L’enjeu dépasse la simple modernisation d’infrastructures : il s’agit d’un chantier structurant pour l’accès à une énergie fiable, moins coûteuse et susceptible de soutenir le développement socioéconomique des deux pays. Dans un contexte où le taux d’accès national en Guinée plafonnait à 52 % en 2024, avec une fracture urbaine-rurale béante (89 % contre 21 %), cette interconnexion constitue un levier stratégique pour réduire les inégalités et stabiliser les réseaux.
Le financement permettra de réaliser 37 500 nouveaux branchements, de développer de nouveaux départs moyenne tension depuis les postes HTB/HTA en vue de l’électrification rurale, et d’appuyer les institutions clés du secteur : Électricité de Guinée (EDG) pour la production et la distribution, et l’AREE pour la régulation et le contrôle. L’appui couvre également les coûts d’ingénierie et de gestion du projet, prévenant ainsi les retards et défauts de gouvernance souvent constatés dans les infrastructures énergétiques régionales.
Soutenu par une large coalition de partenaires — Union européenne, Banque mondiale, Banque européenne d’investissement, BIDC — ce projet inscrit la Guinée et le Mali dans la dynamique d’un réseau énergétique régional cohérent, attendu pour sécuriser l’offre et stimuler les investissements productifs. Son déploiement, prévu de janvier 2026 à décembre 2028, doit améliorer directement la qualité de vie des ménages, renforcer les infrastructures sociales (écoles, centres de santé, ateliers d’artisanat, associations féminines), et offrir aux acteurs économiques une électricité stable, condition essentielle pour créer de l’emploi, soutenir les revenus et consolider la cohésion sociale.

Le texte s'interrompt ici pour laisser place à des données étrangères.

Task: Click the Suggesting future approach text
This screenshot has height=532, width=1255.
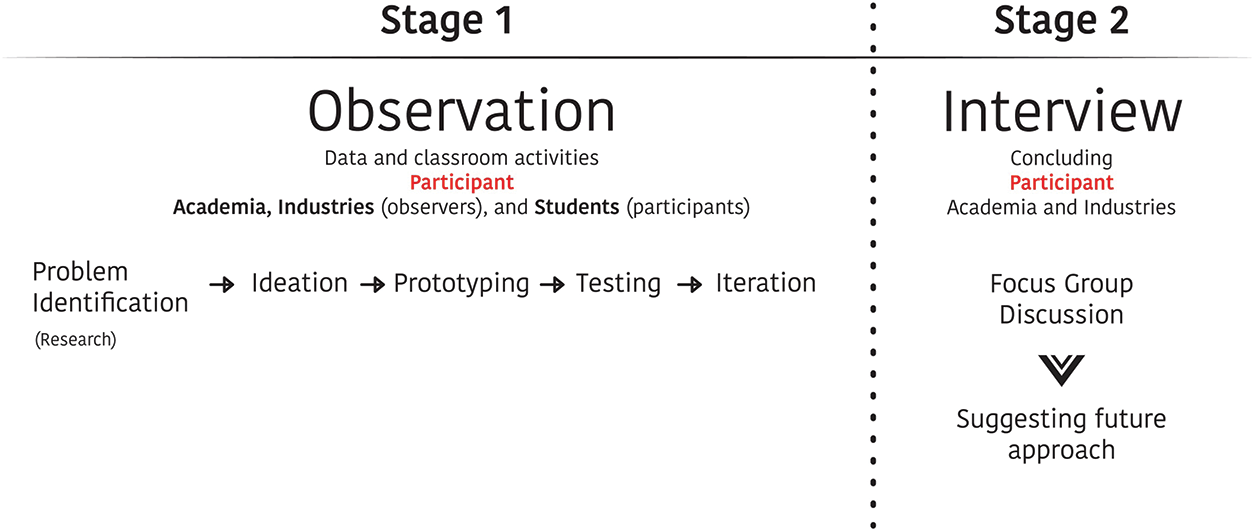Action: pos(1061,434)
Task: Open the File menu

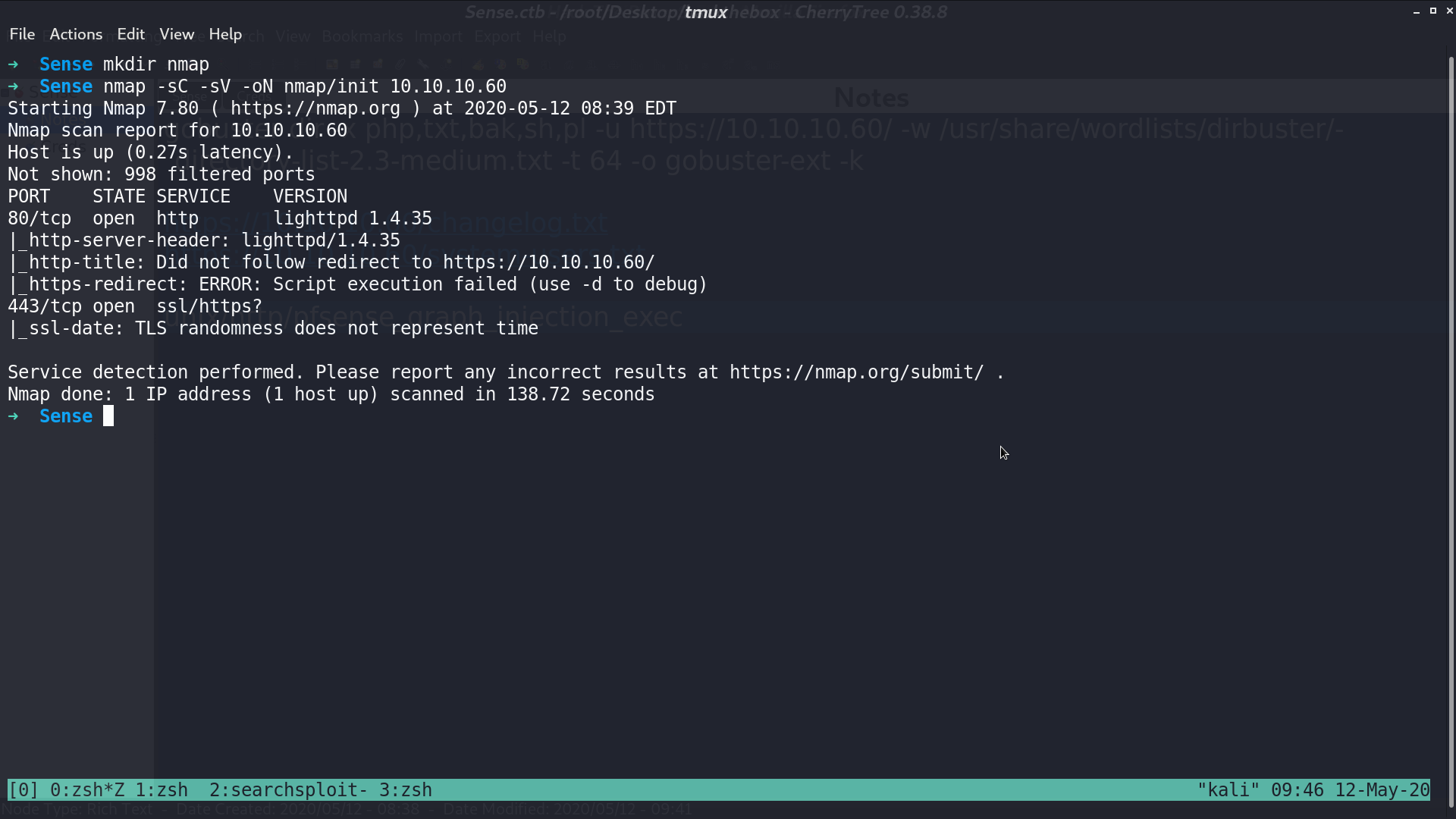Action: 22,34
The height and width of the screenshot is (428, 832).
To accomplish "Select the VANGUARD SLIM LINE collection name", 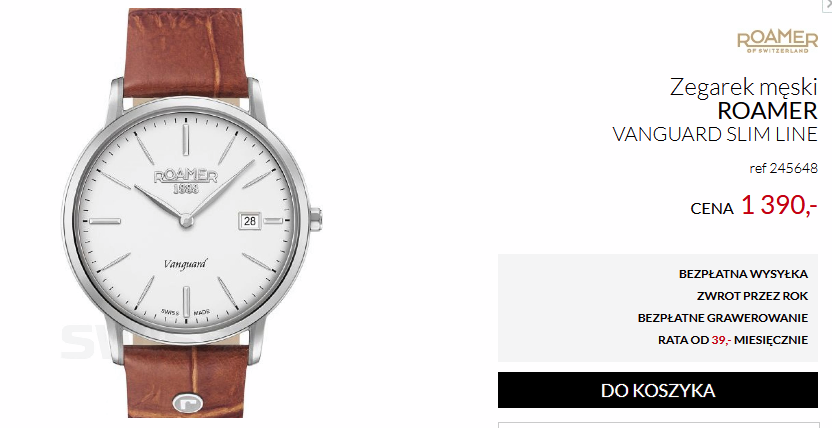I will (x=715, y=134).
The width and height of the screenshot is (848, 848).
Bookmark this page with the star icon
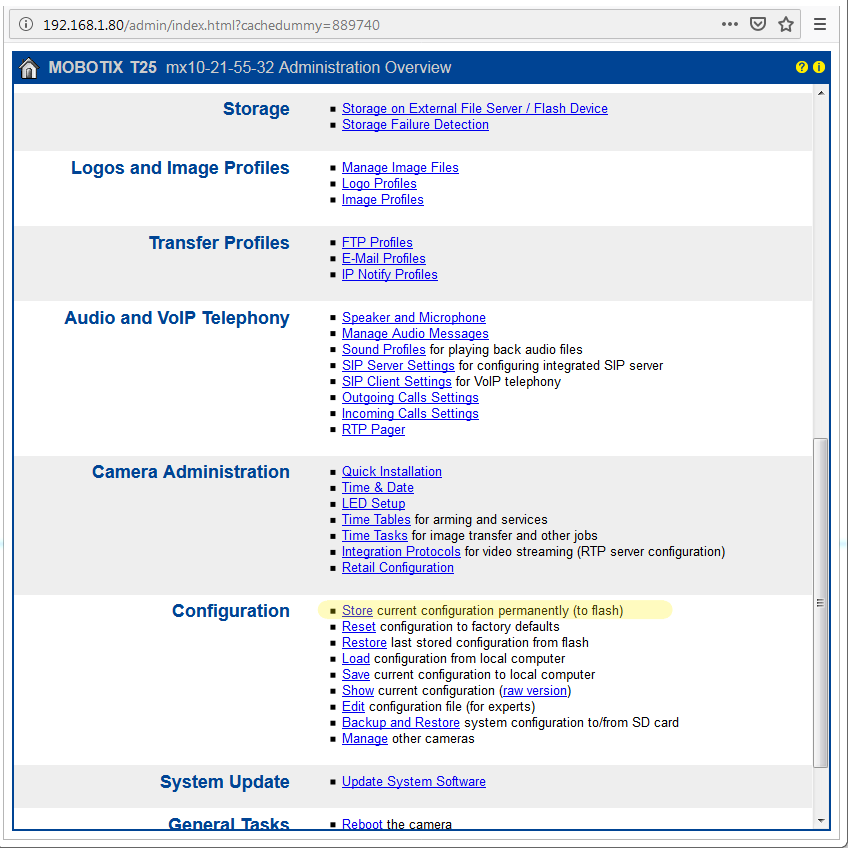(x=786, y=24)
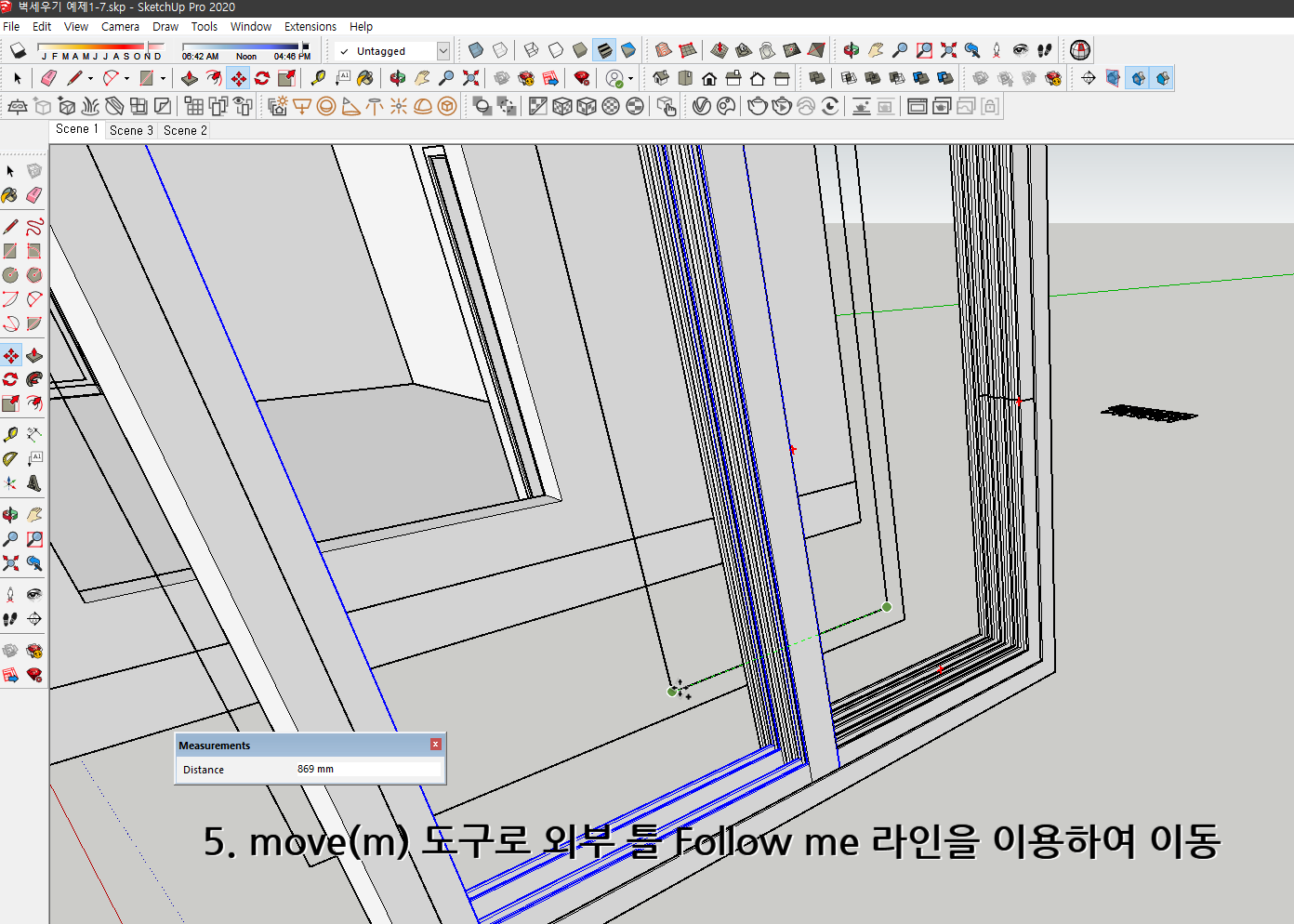Expand the Arc tool dropdown arrow
1294x924 pixels.
[x=126, y=78]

Au-delà des chiffres, cette nouvelle allocation confirme un impératif : sans énergie accessible et durable, aucune transformation économique ne peut s’enclencher. L’interconnexion Guinée-Mali devient ainsi un symbole régional — celui d’une Afrique de l’Ouest qui cherche à sortir de la fragmentation énergétique pour bâtir sa souveraineté électrique.